══ Exercise materials

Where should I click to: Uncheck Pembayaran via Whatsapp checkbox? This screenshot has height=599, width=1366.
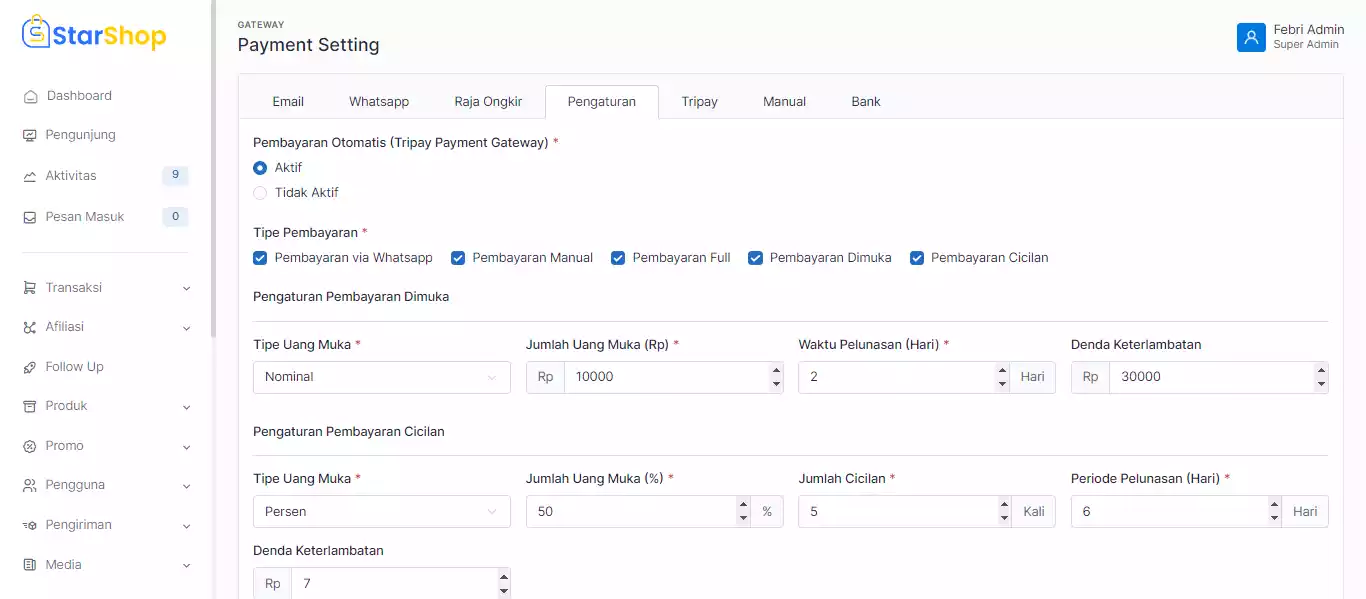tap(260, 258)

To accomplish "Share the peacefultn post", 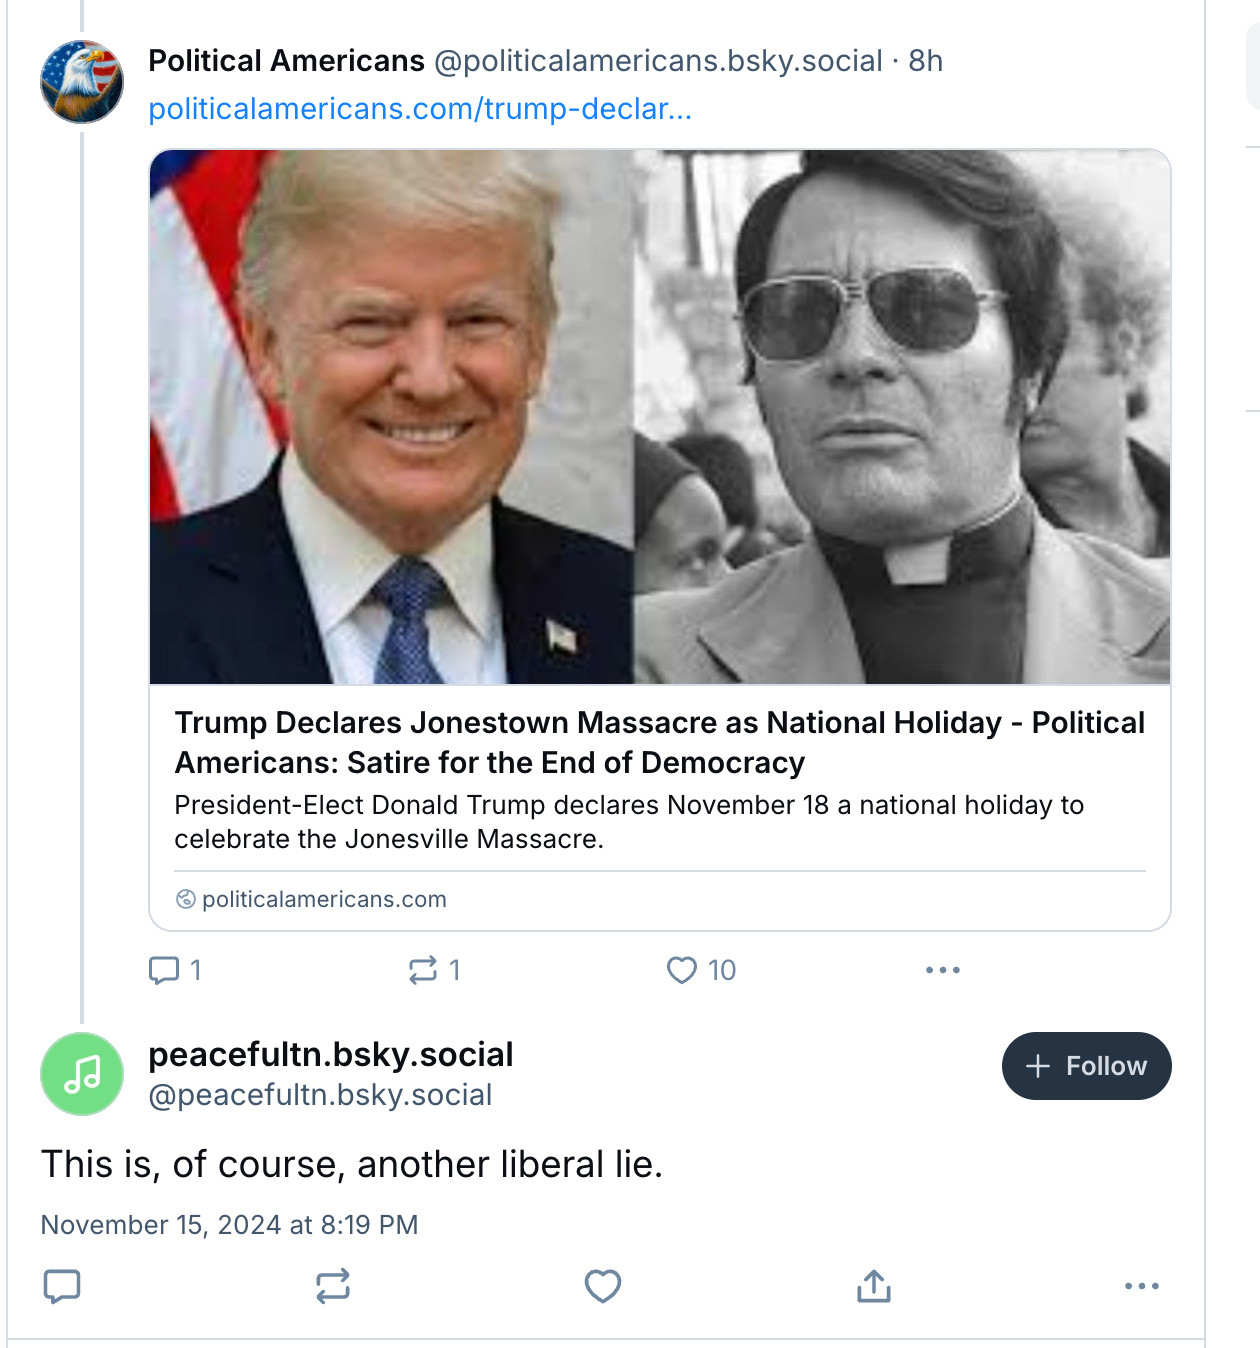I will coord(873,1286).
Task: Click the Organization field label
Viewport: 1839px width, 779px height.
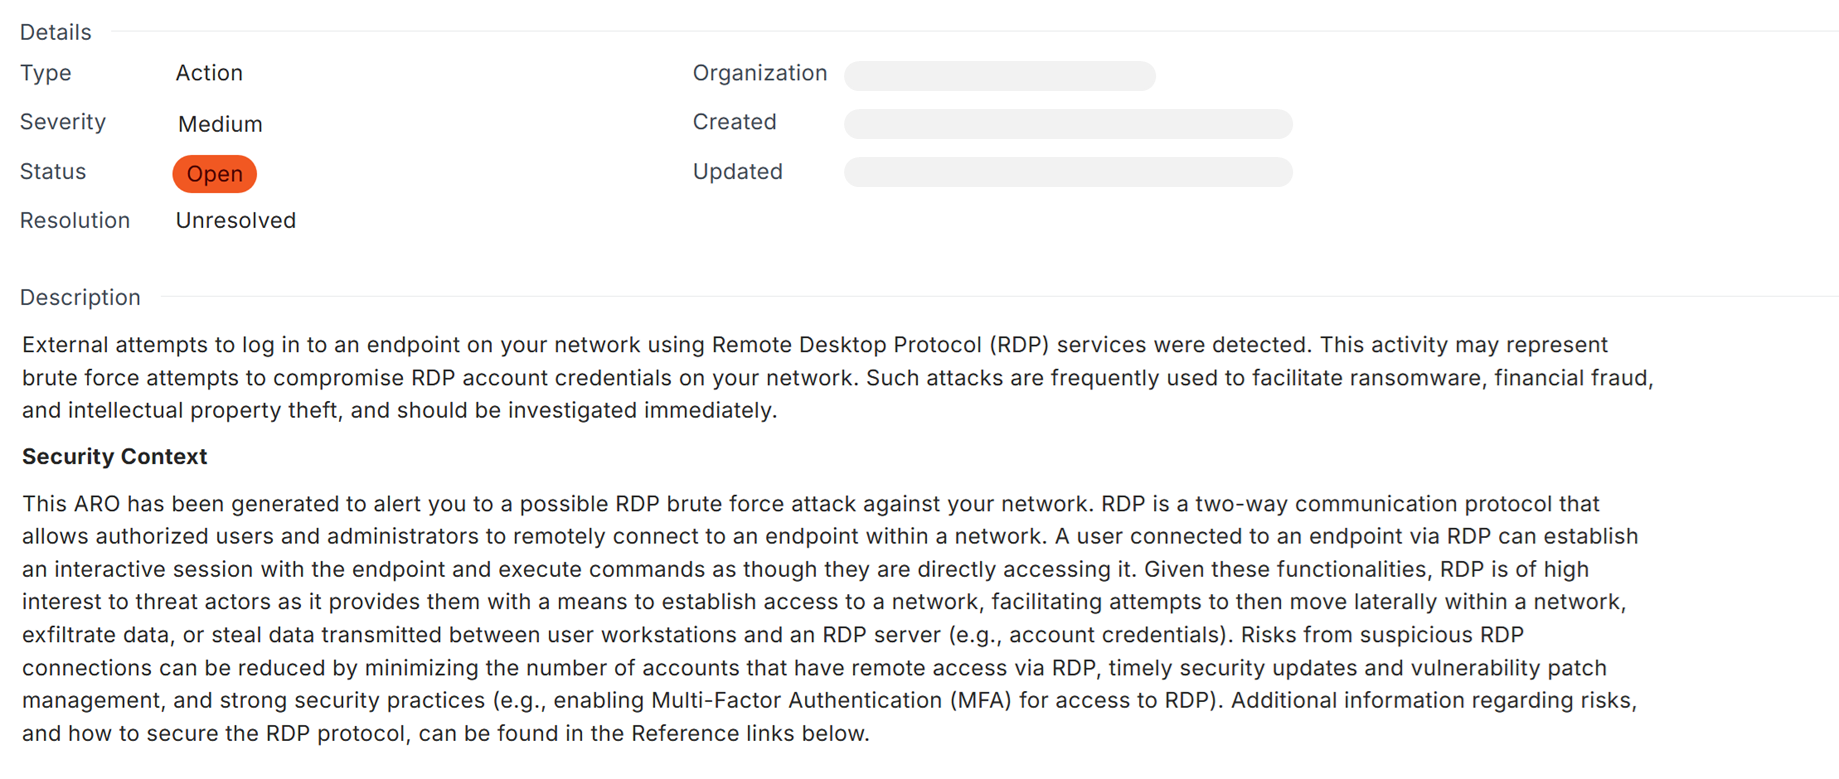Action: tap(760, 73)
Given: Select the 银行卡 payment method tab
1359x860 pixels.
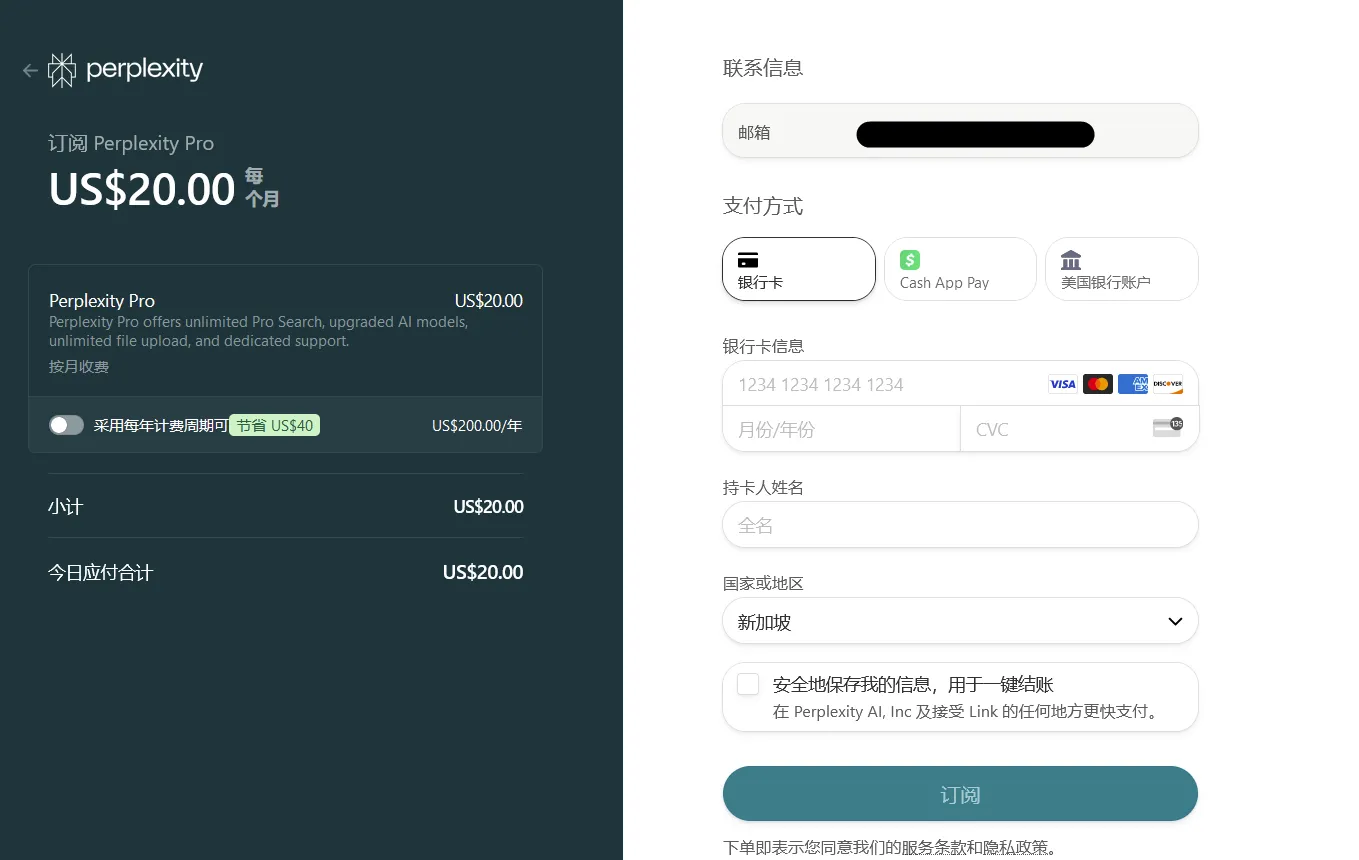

════

Nothing but the lines from the one containing "Viewport: 1839px width, 779px height." through the end of the listing is to be output, and those lines are to be output exactly, pictures excluded.

● Answer space
Viewport: 1839px width, 779px height.
Action: tap(760, 73)
Given: Select the 银行卡 payment method tab
1359x860 pixels.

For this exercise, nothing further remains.